> [Rows from a collection]:
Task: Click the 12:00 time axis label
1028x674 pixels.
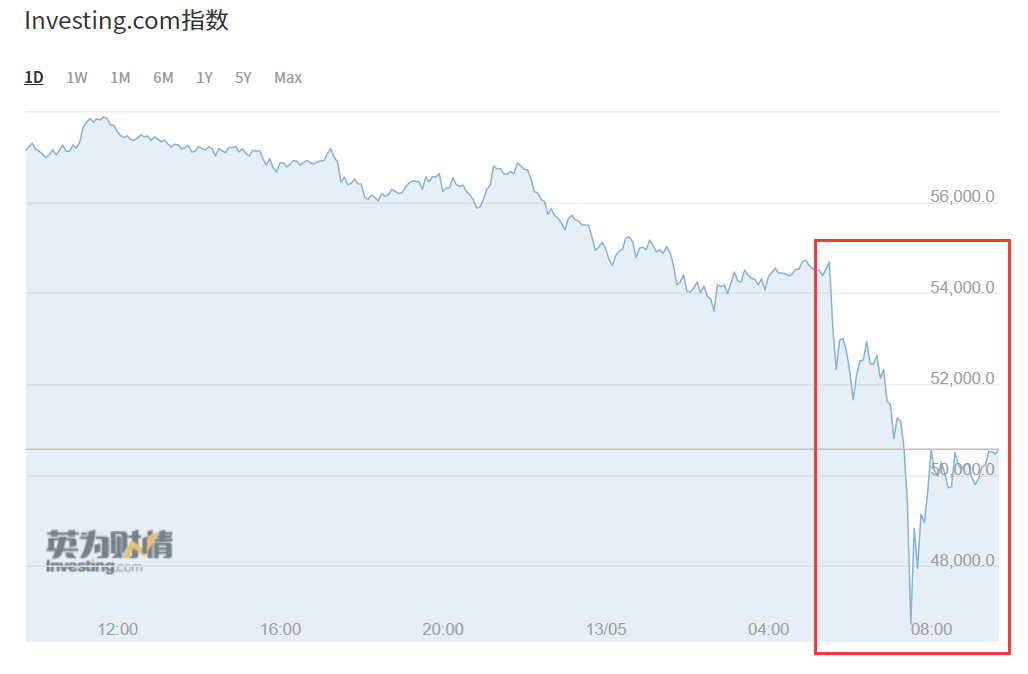Action: 118,629
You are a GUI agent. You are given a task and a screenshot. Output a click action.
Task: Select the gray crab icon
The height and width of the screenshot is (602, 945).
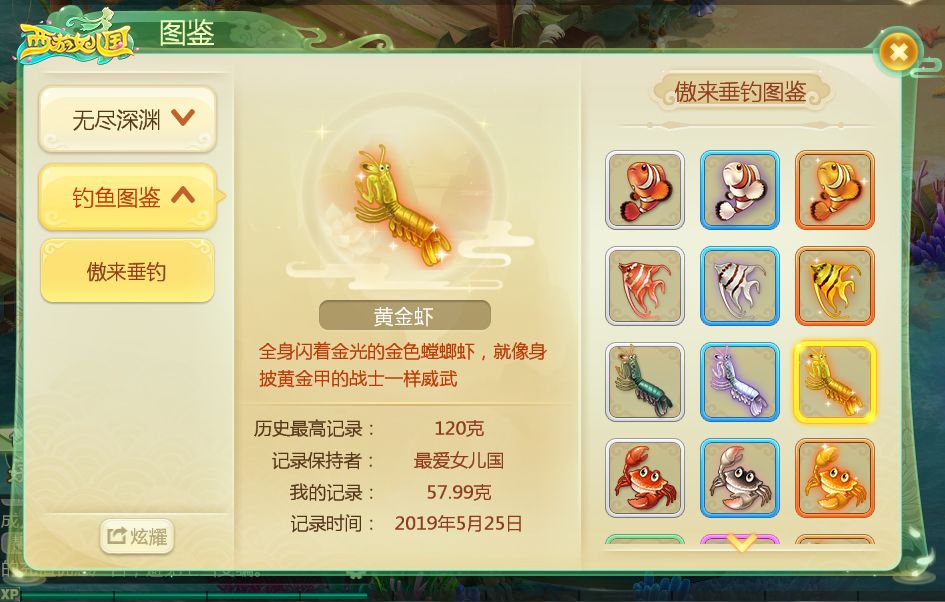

> [Task description]: Please lay out everything from the line that contains "You are a GUI" down to the end of the rows as a numbered list, skipping blank lines and leaving the pictures out.

> [Written reply]:
1. You are a GUI agent. You are given a task and a screenshot. Output a click action.
2. Task: Select the gray crab icon
3. The height and width of the screenshot is (602, 945).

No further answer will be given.